Quale pensa che sia il senso della visita del Papa a Palermo?
“Il senso immediato di questa visita sta nell’invito rivoltogli dal vescovo di Caltanissetta a portare una testimonianza di fede nella nostra terra. Non c’è una motivazione specifica. Poi vi è stato il desiderio del Pontefice di venire proprio a Palermo e non altrove”.
Perché, quindi proprio Palermo e non altrove, ad esempio?
“Palermo è il capoluogo, è il simbolo dell’intera isola. E’ quindi una visita per tutti i siciliani e non solo per la città”.
Palermo è anche una città afflitta da mille problemi … cosa pensa che possa rappresentare questo incontro?
“Speriamo che sia una scossa. Questa città ha bisogno di un forte richiamo. È degradata anche visivamente, i problemi seri c’erano già prima, ma non mi ricordo mai di averla vista in un simile stato anche a livello d’ immagine visiva così maltrattata e sciupata”.
Come occorre che la comunità si prepari in occasione di questa visita?
“Non sono state date molte direttive in questo senso, non c’è una linea precisa di contenuti. Mi auguro che non sia solo un fatto emozionale per la comunità episcopale e cristiana e che rappresenti un momento di riflessione, un fermento di radicalità del Vangelo che si contrappone a quelle relazioni che sono alla base della nostra società capitalistica che non riesce a guardare al di là del proprio orticello e che non vede più nemmeno il proprio vicino”.
Insomma, pure a Palermo, simbolo di quel Sud caloroso, si è persa quella dimensione di fratellanza anche con il proprio vicino che sicuramente in passato le è appartenuta?
“Sì, quella dimensione che la differenziava da altri posti è sicuramente andata via da questa città, ma un po’ dappertutto anche a Bagheria, che è un piccolo centro questo senso si è sfaldato, frutto di una certa omologazione culturale che porta avanti valori come la privacy e l’individualismo”.

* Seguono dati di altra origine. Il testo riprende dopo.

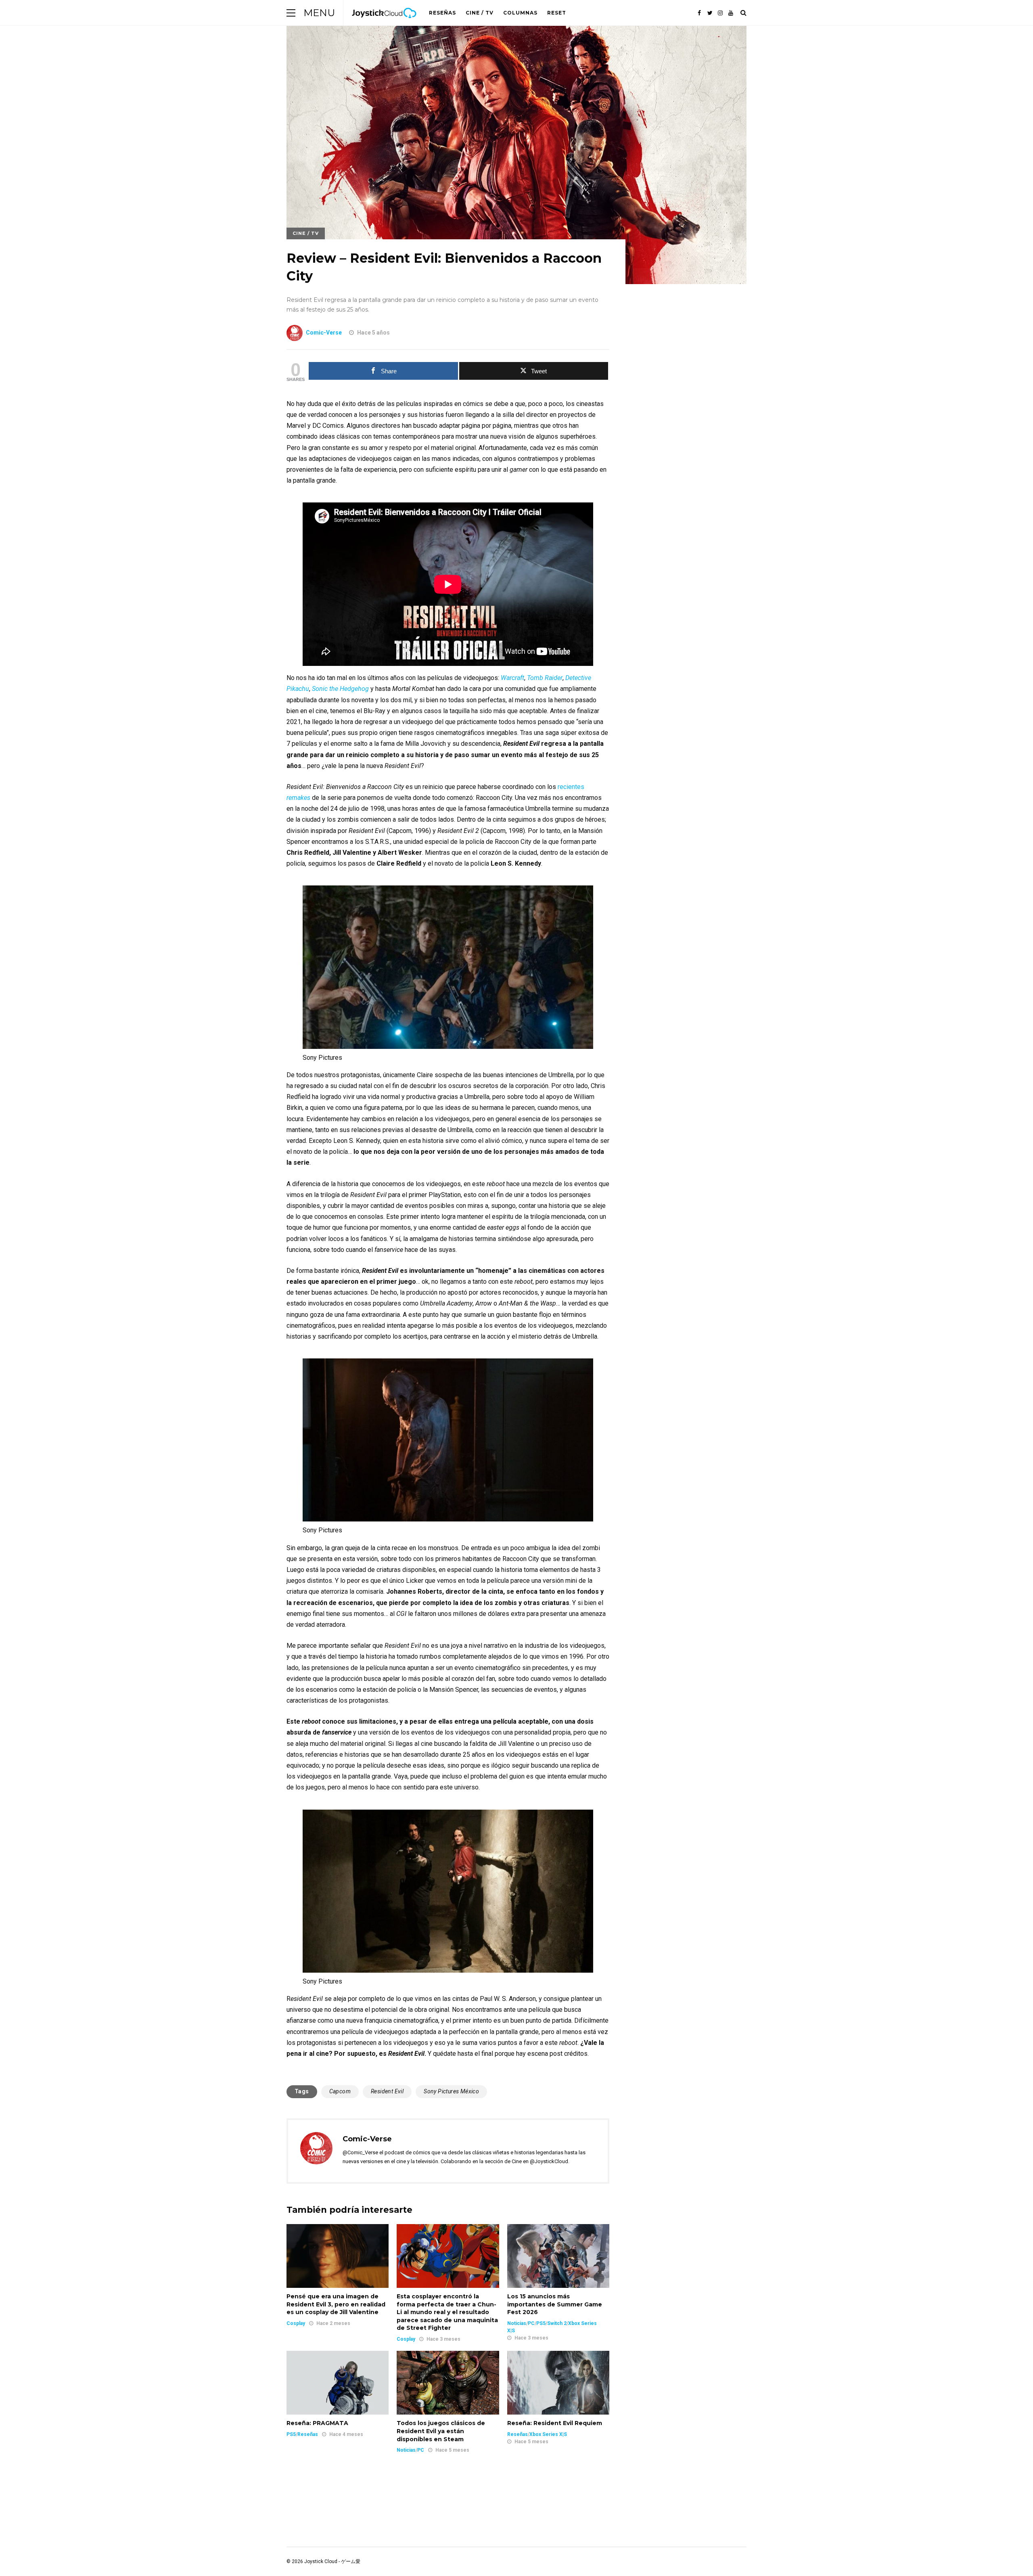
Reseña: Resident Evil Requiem (554, 2423)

Cosa si aspetta lei dalle parole del Santo Padre?
“Non sono a conoscenza di che cosa nello specifico il Papa parlerà in questa visita, ma secondo me se da questo viaggio Benedetto XVI potesse sollecitare il riconoscimento del martirio cristiano di don Pino Puglisi sarebbe senz’altro un momento importante, una tappa rilevante per affermare un modello di chiesa che unisce Vangelo e impegno sociale. E padre Puglisi rappresenta appieno questo esempio di chiesa presente e partecipe nella vita della comunità e non avulsa dalla quotidianità dei problemi della realtà”.
Un messaggio forte come quello che Papa Wojtyla diede quando ad Agrigento lanciò un vero anatema contro la mafia lasciando aperta anche un grande speranza per questa terra?
“Quello fu uno scossone fortissimo che lasciò una traccia indelebile nel cuore dei siciliani e che suggellò un momento particolare della nostra comunità, una spinta al rinnovamento che era iniziata già tempo prima della venuta di Giovanni Paolo II nella coscienza e nella volontà di molti e che il Papa seppe interpretare perfettamente in quel discorso “.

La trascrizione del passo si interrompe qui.